Prompt:
Output the data that follows, keeping every line identical.

Collected data entries:
□ □ □

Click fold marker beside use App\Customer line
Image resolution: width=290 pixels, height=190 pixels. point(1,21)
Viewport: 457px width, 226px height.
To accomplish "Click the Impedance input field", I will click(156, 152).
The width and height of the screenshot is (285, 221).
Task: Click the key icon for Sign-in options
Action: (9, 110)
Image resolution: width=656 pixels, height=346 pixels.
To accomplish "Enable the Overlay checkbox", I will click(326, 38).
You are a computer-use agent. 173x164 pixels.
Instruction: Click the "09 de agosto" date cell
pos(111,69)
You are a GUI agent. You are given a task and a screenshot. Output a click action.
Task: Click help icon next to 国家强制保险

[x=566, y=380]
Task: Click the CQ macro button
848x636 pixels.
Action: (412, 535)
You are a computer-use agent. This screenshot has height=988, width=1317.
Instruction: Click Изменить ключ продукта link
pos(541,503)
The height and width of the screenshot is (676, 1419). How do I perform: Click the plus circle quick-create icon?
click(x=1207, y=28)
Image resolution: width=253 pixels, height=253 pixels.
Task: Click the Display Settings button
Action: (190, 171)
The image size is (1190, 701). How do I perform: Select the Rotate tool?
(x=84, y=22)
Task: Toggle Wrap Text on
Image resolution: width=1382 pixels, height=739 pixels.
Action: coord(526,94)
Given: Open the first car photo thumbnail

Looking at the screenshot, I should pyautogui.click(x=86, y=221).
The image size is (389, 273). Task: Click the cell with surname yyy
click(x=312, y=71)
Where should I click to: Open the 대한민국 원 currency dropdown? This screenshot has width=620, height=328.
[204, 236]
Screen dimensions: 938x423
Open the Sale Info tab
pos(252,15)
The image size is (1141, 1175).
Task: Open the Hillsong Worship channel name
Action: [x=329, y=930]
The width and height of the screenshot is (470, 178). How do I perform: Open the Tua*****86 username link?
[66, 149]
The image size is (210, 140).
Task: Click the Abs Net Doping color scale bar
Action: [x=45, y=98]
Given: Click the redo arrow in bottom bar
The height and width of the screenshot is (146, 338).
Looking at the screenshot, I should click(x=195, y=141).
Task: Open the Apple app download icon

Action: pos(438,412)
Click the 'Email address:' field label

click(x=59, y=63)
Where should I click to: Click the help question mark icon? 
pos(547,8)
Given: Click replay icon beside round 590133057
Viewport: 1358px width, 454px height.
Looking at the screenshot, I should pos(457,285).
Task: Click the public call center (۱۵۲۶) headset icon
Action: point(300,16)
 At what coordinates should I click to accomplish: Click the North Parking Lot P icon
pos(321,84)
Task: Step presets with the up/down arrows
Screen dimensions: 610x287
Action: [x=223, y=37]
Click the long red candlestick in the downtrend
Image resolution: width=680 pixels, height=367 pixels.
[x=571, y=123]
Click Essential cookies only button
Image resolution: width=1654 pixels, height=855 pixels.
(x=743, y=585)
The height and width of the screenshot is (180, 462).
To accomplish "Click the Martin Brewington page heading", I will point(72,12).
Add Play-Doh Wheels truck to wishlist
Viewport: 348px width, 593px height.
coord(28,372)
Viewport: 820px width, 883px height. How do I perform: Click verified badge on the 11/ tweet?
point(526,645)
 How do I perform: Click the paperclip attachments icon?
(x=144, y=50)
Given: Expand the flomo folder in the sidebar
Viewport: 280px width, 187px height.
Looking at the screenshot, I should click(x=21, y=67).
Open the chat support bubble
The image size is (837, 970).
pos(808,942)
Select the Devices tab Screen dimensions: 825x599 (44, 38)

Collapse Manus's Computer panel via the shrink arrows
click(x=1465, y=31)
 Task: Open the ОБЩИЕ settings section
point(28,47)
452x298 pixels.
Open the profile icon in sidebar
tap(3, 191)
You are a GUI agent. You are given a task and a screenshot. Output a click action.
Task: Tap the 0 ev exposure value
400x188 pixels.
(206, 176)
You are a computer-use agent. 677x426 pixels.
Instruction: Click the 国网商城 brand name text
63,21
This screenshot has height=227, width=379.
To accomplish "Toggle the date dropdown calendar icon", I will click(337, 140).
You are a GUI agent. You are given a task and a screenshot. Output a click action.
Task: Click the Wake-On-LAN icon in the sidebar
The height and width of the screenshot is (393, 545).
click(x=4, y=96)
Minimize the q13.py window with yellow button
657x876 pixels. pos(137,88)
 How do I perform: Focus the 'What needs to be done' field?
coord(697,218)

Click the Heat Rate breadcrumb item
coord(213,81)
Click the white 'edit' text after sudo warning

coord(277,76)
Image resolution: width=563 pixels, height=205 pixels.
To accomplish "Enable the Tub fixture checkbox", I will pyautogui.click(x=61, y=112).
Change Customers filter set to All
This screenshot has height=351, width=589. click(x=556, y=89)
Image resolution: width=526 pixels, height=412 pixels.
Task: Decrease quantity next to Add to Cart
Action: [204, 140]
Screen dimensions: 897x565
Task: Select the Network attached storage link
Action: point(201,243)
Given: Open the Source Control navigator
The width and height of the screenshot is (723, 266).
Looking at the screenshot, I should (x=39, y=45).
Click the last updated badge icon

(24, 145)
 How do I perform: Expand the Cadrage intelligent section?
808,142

□ □ □

Problem solution:
Click fold marker beside use App\Customer line
Image resolution: width=290 pixels, height=190 pixels. point(1,21)
Viewport: 457px width, 226px height.
To accomplish "Click the Impedance input field", I will click(156, 152).
The width and height of the screenshot is (285, 221).
Task: Click the key icon for Sign-in options
Action: (9, 110)
Image resolution: width=656 pixels, height=346 pixels.
To accomplish "Enable the Overlay checkbox", I will click(326, 38).
You are a computer-use agent. 173x164 pixels.
Instruction: Click the "09 de agosto" date cell
pos(111,69)
You are a GUI agent. You are given a task and a screenshot. Output a click action.
Task: Click help icon next to 国家强制保险

[x=566, y=380]
Task: Click the CQ macro button
848x636 pixels.
Action: (412, 535)
You are a computer-use agent. This screenshot has height=988, width=1317.
Instruction: Click Изменить ключ продукта link
pos(541,503)
The height and width of the screenshot is (676, 1419). How do I perform: Click the plus circle quick-create icon?
click(x=1207, y=28)
Image resolution: width=253 pixels, height=253 pixels.
Task: Click the Display Settings button
Action: (190, 171)
The image size is (1190, 701). How do I perform: Select the Rotate tool?
(x=84, y=22)
Task: Toggle Wrap Text on
Image resolution: width=1382 pixels, height=739 pixels.
Action: coord(526,94)
Given: Open the first car photo thumbnail

Looking at the screenshot, I should pyautogui.click(x=86, y=221).
The image size is (389, 273). Task: Click the cell with surname yyy
click(x=312, y=71)
Where should I click to: Open the 대한민국 원 currency dropdown? This screenshot has width=620, height=328.
[204, 236]
Screen dimensions: 938x423
Open the Sale Info tab
pos(252,15)
The image size is (1141, 1175).
Task: Open the Hillsong Worship channel name
Action: [x=329, y=930]
The width and height of the screenshot is (470, 178). How do I perform: Open the Tua*****86 username link?
[66, 149]
The image size is (210, 140).
Task: Click the Abs Net Doping color scale bar
Action: [x=45, y=98]
Given: Click the redo arrow in bottom bar
The height and width of the screenshot is (146, 338).
Looking at the screenshot, I should click(x=195, y=141).
Task: Open the Apple app download icon

Action: pos(438,412)
Click the 'Email address:' field label

click(x=59, y=63)
Where should I click to: Click the help question mark icon? 
pos(547,8)
Given: Click replay icon beside round 590133057
Viewport: 1358px width, 454px height.
Looking at the screenshot, I should pos(457,285).
Task: Click the public call center (۱۵۲۶) headset icon
Action: point(300,16)
 At what coordinates should I click to accomplish: Click the North Parking Lot P icon
pos(321,84)
Task: Step presets with the up/down arrows
Screen dimensions: 610x287
Action: [x=223, y=37]
Click the long red candlestick in the downtrend
Image resolution: width=680 pixels, height=367 pixels.
[x=571, y=123]
Click Essential cookies only button
Image resolution: width=1654 pixels, height=855 pixels.
(x=743, y=585)
The height and width of the screenshot is (180, 462).
To accomplish "Click the Martin Brewington page heading", I will point(72,12).
Add Play-Doh Wheels truck to wishlist
Viewport: 348px width, 593px height.
coord(28,372)
Viewport: 820px width, 883px height. How do I perform: Click verified badge on the 11/ tweet?
point(526,645)
 How do I perform: Click the paperclip attachments icon?
(x=144, y=50)
Given: Expand the flomo folder in the sidebar
Viewport: 280px width, 187px height.
Looking at the screenshot, I should click(x=21, y=67).
Open the chat support bubble
The image size is (837, 970).
pos(808,942)
Select the Devices tab Screen dimensions: 825x599 (44, 38)

Collapse Manus's Computer panel via the shrink arrows
click(x=1465, y=31)
 Task: Open the ОБЩИЕ settings section
point(28,47)
452x298 pixels.
Open the profile icon in sidebar
tap(3, 191)
You are a GUI agent. You are given a task and a screenshot. Output a click action.
Task: Tap the 0 ev exposure value
400x188 pixels.
(206, 176)
You are a computer-use agent. 677x426 pixels.
Instruction: Click the 国网商城 brand name text
63,21
This screenshot has height=227, width=379.
To accomplish "Toggle the date dropdown calendar icon", I will click(337, 140).
You are a GUI agent. You are given a task and a screenshot. Output a click action.
Task: Click the Wake-On-LAN icon in the sidebar
The height and width of the screenshot is (393, 545).
click(x=4, y=96)
Minimize the q13.py window with yellow button
657x876 pixels. pos(137,88)
 How do I perform: Focus the 'What needs to be done' field?
coord(697,218)

Click the Heat Rate breadcrumb item
coord(213,81)
Click the white 'edit' text after sudo warning

coord(277,76)
Image resolution: width=563 pixels, height=205 pixels.
To accomplish "Enable the Tub fixture checkbox", I will pyautogui.click(x=61, y=112).
Change Customers filter set to All
This screenshot has height=351, width=589. click(x=556, y=89)
Image resolution: width=526 pixels, height=412 pixels.
Task: Decrease quantity next to Add to Cart
Action: [204, 140]
Screen dimensions: 897x565
Task: Select the Network attached storage link
Action: point(201,243)
Given: Open the Source Control navigator
The width and height of the screenshot is (723, 266).
Looking at the screenshot, I should (x=39, y=45).
Click the last updated badge icon

(24, 145)
 How do I perform: Expand the Cadrage intelligent section?
808,142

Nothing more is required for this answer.